● **Assignment**
Could you retype, exactly as written, every line from the top of the records through the line that contains "1024x715 pixels."?

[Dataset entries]
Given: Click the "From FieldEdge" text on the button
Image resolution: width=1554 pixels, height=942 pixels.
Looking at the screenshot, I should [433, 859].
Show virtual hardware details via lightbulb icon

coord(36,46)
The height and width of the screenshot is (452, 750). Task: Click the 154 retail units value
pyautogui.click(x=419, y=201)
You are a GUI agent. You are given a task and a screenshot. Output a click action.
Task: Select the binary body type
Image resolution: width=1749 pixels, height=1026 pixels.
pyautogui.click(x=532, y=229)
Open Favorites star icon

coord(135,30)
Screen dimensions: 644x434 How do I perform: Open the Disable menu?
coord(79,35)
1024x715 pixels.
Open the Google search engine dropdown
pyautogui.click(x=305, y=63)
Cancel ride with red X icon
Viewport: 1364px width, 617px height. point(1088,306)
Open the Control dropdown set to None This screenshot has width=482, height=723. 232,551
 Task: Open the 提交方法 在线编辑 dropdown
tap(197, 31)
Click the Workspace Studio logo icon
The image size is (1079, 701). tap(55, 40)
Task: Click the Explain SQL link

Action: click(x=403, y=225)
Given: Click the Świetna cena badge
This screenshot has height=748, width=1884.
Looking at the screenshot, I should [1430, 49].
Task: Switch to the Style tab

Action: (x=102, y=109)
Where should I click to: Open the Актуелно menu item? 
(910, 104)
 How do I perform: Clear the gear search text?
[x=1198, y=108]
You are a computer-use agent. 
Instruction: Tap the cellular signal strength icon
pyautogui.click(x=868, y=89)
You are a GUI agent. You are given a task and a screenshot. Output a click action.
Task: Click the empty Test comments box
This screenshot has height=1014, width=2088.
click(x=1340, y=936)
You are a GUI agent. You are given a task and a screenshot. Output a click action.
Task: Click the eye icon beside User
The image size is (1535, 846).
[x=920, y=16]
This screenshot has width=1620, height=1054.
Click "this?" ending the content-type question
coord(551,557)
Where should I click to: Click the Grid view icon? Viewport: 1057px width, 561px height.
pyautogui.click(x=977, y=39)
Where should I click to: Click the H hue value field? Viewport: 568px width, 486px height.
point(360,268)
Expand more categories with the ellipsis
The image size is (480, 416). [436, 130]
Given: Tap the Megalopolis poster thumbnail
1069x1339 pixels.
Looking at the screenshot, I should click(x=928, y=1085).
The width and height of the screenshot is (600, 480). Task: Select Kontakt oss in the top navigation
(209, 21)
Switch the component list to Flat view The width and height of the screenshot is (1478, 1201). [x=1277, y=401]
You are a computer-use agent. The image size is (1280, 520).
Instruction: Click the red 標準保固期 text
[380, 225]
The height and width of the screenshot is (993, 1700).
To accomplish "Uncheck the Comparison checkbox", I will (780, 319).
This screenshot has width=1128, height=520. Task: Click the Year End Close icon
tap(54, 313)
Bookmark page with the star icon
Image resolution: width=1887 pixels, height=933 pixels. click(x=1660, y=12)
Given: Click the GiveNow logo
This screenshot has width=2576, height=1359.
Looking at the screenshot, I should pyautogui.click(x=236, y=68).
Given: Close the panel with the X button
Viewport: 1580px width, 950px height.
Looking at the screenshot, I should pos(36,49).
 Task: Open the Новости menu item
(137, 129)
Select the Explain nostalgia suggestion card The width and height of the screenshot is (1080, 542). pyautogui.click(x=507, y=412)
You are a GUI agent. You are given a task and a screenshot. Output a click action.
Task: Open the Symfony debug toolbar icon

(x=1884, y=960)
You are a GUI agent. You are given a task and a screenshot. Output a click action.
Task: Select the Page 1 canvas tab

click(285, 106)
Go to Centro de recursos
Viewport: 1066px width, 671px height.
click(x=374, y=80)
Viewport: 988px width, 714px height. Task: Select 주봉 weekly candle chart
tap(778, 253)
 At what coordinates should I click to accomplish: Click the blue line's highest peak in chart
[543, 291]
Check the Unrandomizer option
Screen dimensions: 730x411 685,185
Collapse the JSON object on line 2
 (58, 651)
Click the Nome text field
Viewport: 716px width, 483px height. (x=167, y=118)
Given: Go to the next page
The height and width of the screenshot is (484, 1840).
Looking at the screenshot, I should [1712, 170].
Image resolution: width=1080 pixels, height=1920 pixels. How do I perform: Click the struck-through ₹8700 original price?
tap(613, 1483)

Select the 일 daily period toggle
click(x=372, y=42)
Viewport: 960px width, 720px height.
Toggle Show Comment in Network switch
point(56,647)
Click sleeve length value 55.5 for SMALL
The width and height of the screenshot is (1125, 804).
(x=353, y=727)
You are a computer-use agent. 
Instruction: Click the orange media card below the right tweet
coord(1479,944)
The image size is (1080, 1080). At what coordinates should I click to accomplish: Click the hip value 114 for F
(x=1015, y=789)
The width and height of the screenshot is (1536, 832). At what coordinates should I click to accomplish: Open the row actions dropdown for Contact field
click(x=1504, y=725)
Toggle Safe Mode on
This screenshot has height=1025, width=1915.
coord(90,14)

● **Solved exercise**
Given: Click the "From FieldEdge" text on the button
Image resolution: width=1554 pixels, height=942 pixels.
Looking at the screenshot, I should [433, 859].
Show virtual hardware details via lightbulb icon

coord(36,46)
The height and width of the screenshot is (452, 750). Task: Click the 154 retail units value
pyautogui.click(x=419, y=201)
You are a GUI agent. You are given a task and a screenshot. Output a click action.
Task: Select the binary body type
Image resolution: width=1749 pixels, height=1026 pixels.
pyautogui.click(x=532, y=229)
Open Favorites star icon

coord(135,30)
Screen dimensions: 644x434 How do I perform: Open the Disable menu?
coord(79,35)
1024x715 pixels.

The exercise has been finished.